▶ _Tareas y ejercicios_
1 > Transcribe, por favor, el tramo del texto sobre la justicia que va desde "Si la filosofía" hasta "imperceptibles: la dignidad.".
2 > Responde estas preguntas con datos del texto sobre la justicia:
(a) ¿En qué año dio Alain Badiou la conferencia que se menciona?
(b) ¿Hace cuántos años se aprobó la Declaración Universal de los Derechos Humanos?
(c) ¿Qué elemento debemos reconocer para que muchos oprobios no sean imperceptibles?
----- Texto fuente
Todos los productos del arte y de la industria, y todos
los experimentos políticos y morales corren un albur, como el más humilde de
los hongos, en la lotería de la vida.
George
Santayana
En una conferencia de 2004, Alain Badiou explicó
que, mientras la injusticia es clara, la justicia resulta oscura. Lo menos
arduo sería identificar hechos injustos. Tenemos aquí la ventaja de contar con
personas que sufren, diciendo cómo su vida, libertad o propiedad es
perjudicada. En la justicia, por el contrario, no hay víctimas. Por
consiguiente, al procurar su definición, nos topamos con distintos enfoques,
teniendo diferentes vías para concebirla de manera satisfactoria. Sin embargo,
cometeríamos un error si creyéramos que la calificación de injusto está exenta
de controversias. Porque no todos quienes se proclamen damnificados u ofendidos
merecerán ese reconocimiento. De modo que, para manifestarnos sobre cualquiera
de tales situaciones, sería necesario usar algún criterio gracias al cual
nuestros debates tuvieran un marco en común. En este afán, se podría proponer
la Declaración Universal de los Derechos Humanos, aprobada hace ya 70 años.
Si la filosofía
política comprende el cuestionamiento del poder, los derechos humanos son un
medio efectivo para consumarlo. En su nombre, criticaremos al Estado, el
Gobierno y las leyes, partiendo de los postulados consagrados por Naciones
Unidas. En otras palabras, siguiendo esta línea, los hombres se sienten
impelidos a buscar la justicia política, un tema que ha sido considerado por
varios pensadores, desde Aristóteles, pasando por Rawls, hasta,
contemporáneamente, Höffe. Se trata de una reflexión que permite fijar límites
a las autoridades, exigir determinadas actuaciones o requerir condenas
contundentes contra quienes han despreciado nuestra humanidad. Por cierto, se
hable de naturaleza o, como sostenía Hannah Arendt, condición humana, lo
fundamental es que reconozcamos un elemento sin el cual muchos oprobios serían
imperceptibles: la dignidad.
----------
----- Material de consulta
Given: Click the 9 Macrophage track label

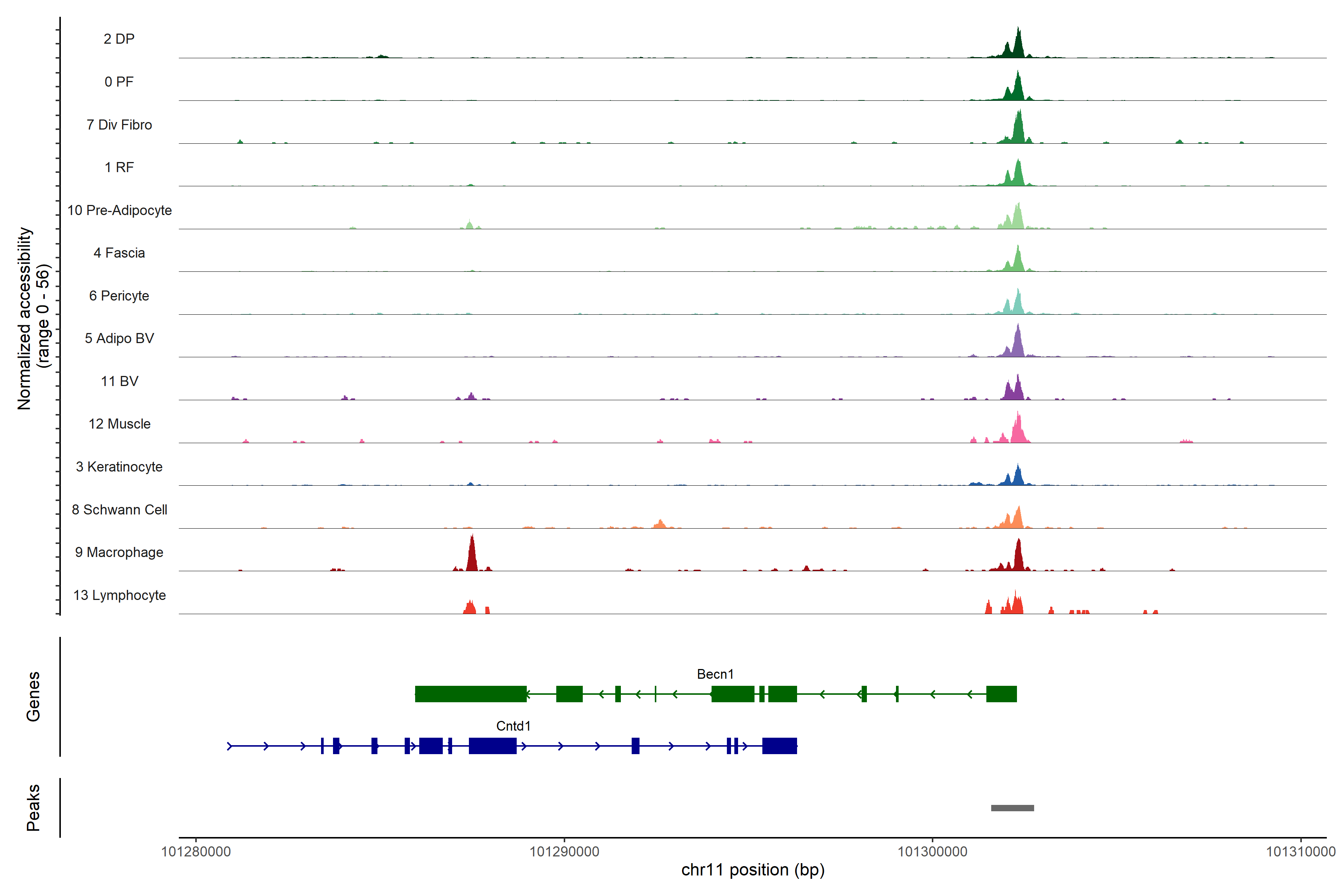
----------
▶ _Respuestas_
1 >
Si la filosofía
política comprende el cuestionamiento del poder, los derechos humanos son un
medio efectivo para consumarlo. En su nombre, criticaremos al Estado, el
Gobierno y las leyes, partiendo de los postulados consagrados por Naciones
Unidas. En otras palabras, siguiendo esta línea, los hombres se sienten
impelidos a buscar la justicia política, un tema que ha sido considerado por
varios pensadores, desde Aristóteles, pasando por Rawls, hasta,
contemporáneamente, Höffe. Se trata de una reflexión que permite fijar límites
a las autoridades, exigir determinadas actuaciones o requerir condenas
contundentes contra quienes han despreciado nuestra humanidad. Por cierto, se
hable de naturaleza o, como sostenía Hannah Arendt, condición humana, lo
fundamental es que reconozcamos un elemento sin el cual muchos oprobios serían
imperceptibles: la dignidad.

2 >
(a) En 2004.
(b) Hace 70 años.
(c) La dignidad.